Preparing to climb, yet again. Managing all of that can be physically, mentally, and emotionally exhausting. But the reality is this: We were just as stressed in graduate school and during Years 1 and 2 as new faculty members. We made it this far by being strategic and thoughtful.

All of which is why — instead of lamenting over my ever-expanding duties as an advanced assistant professor and an associate chair whose tenure file is due in five months (gulp) — I’ve tried to use this time as an opportunity to reflect on where I’ve been and where I intend to go. Here’s my advice for those of you who are already advanced assistant professors or soon will be:

  • Write a new five-year plan. It should serve as an overview of what will eventually become your tenure statement. Here is where you detail an updated research agenda, including types and timelines of publications. You should also think about service as something you do for the discipline, not just the institution. What professional organizations should you be a member of? Are there opportunities to serve on a board? And finally, be strategic about your core course offerings. Make sure you are teaching across all levels — not just first-year courses but upper-level ones and graduate seminars (if your institution offers them.
  • If you haven’t already, create profiles on academic social networking sites like Academia, ResearchGate, or ScholarlyHub. Such sites offer easy ways to advertise your work and to track how many people are reading it. There are also opportunities to connect with people doing similar research.

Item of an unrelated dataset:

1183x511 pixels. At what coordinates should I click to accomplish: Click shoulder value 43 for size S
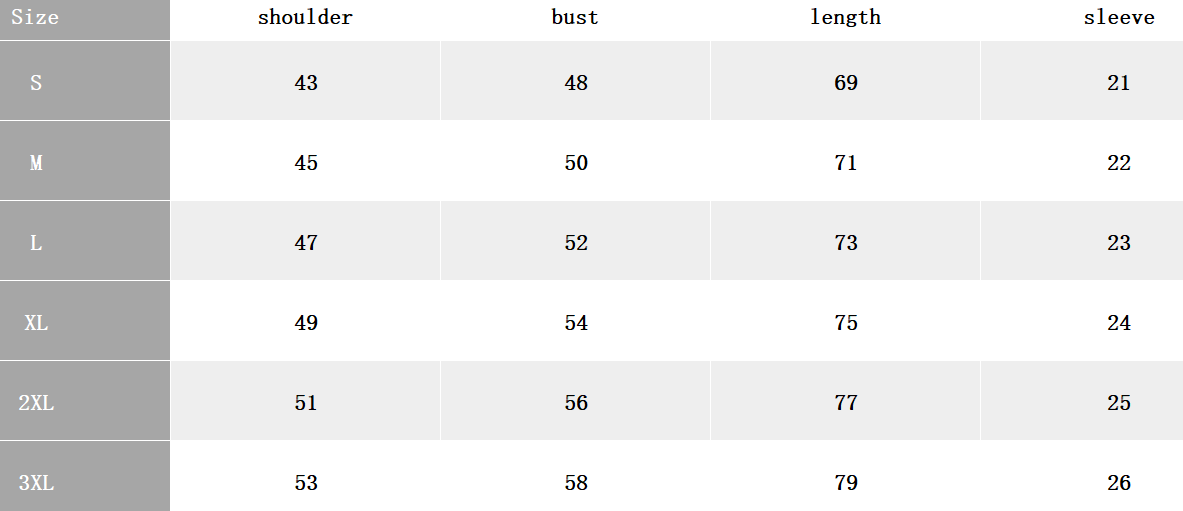(x=306, y=82)
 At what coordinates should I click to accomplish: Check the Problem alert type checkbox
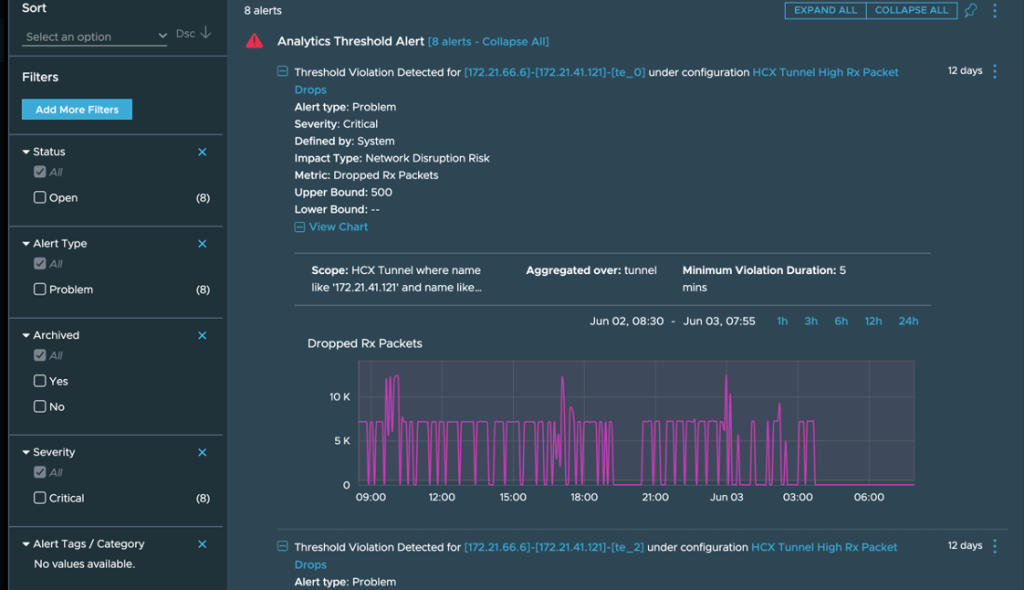[40, 290]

  • Collaborate with colleagues at other institutions. Most departments allow you to submit external letters for your tenure file so who better than someone with whom you’ve worked closely? Plus, you may be able to get a couple more publications out of these collaborations, even if it’s as second author.
  • Accept requests to review articles for journals and presses. Such requests give you an opportunity to learn what other people in your field are doing and thinking about, and to see examples of great and no-so-great articles and book proposals.

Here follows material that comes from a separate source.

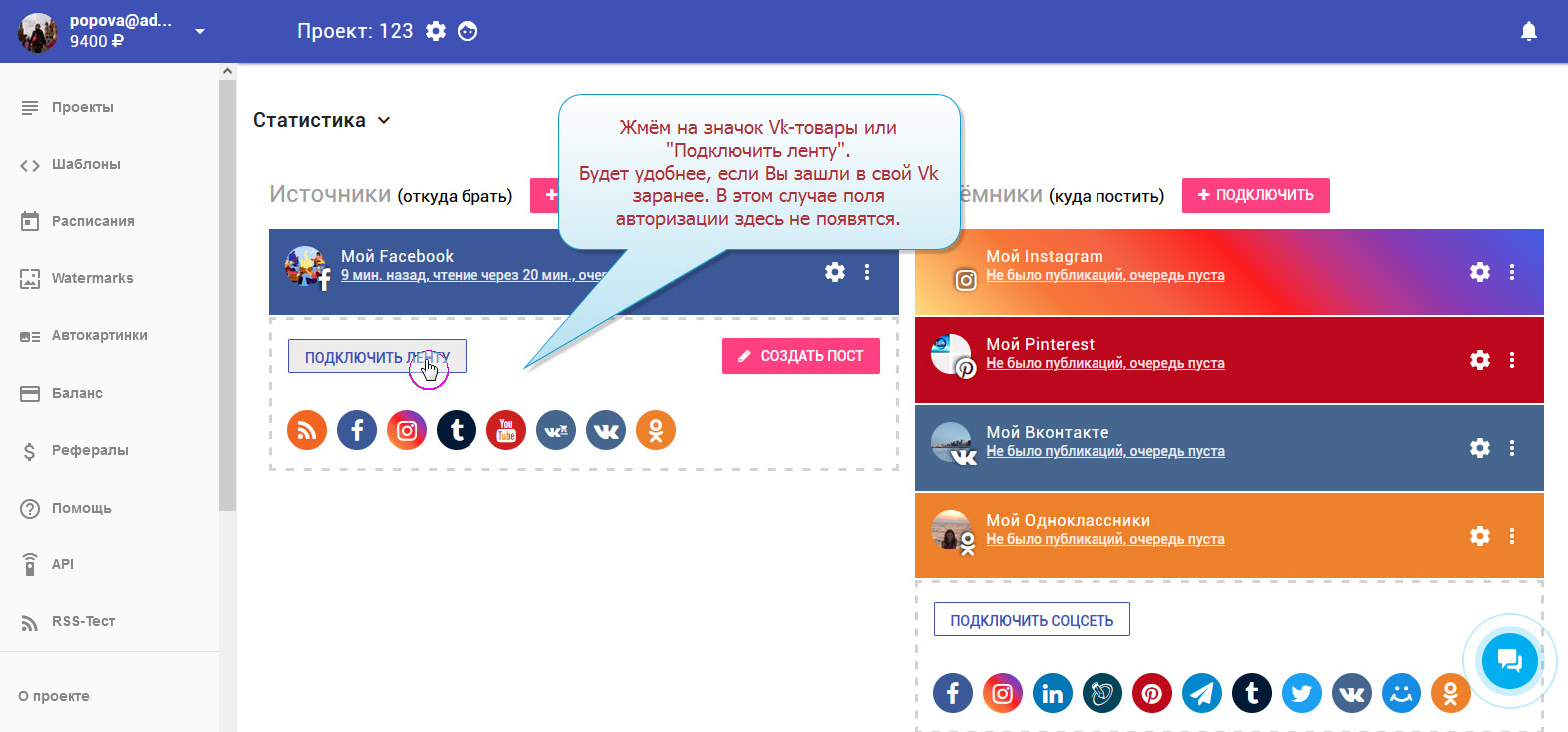
Task: Open settings gear for Мой Instagram
Action: click(1480, 272)
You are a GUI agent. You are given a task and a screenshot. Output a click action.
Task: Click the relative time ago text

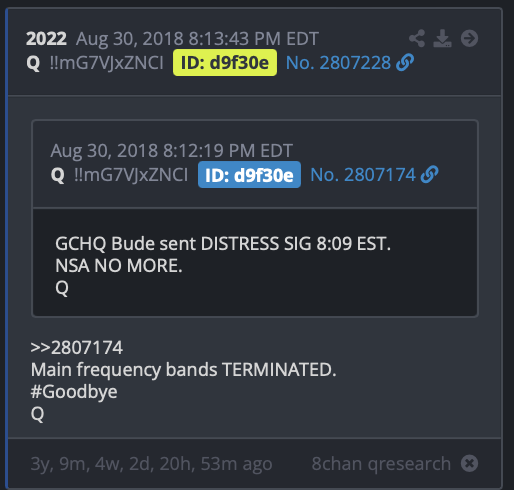tap(151, 464)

  • Similarly, serve on a grant-review panel. It is a common misconception that you have to have received a grant in order to review grant proposals. While that work is time consuming, the experience is incredibly valuable if you intend to apply for a state or national grant.
  • If you are in Year 4 or 5 on the tenure track, now is a perfect time to look for post-tenure fellowships. You may be able to add to your tenure sabbatical and get a head start on your post-tenure research. You might also consider teaching fellowships that will give you a break from your institution and allow you to teach courses you may not be able to offer in your department.
  • Say no to leadership roles on committees, citing your need to prepare for tenure. However, if possible, be on a committee with tenured professors so you can see what is required of people in leadership roles.
  • Decline requests for mentees, especially from other institutions. While your heart is in a good place, now is not the time to guide other people’s careers. Get your own solidified first.
  • Find senior mentors, in academe and outside it. As you anticipate becoming an associate professor, your sights should be set on the next obstacle: full professorship. That is a rare accomplishment, particularly for women and people of color. You will need guidance from people who’ve done it to make sure your five-year plan aligns with the requirements of full professorship within your institution and discipline.

Most important, remind yourself of your successes. Reread your publications, print positive course evaluations and keep them in a binder, revisit your third-year-review documents, and note your professional growth. You’re an advanced assistant professor, a title that — while not an official designation — means you belong in academe and are ready to take the next step.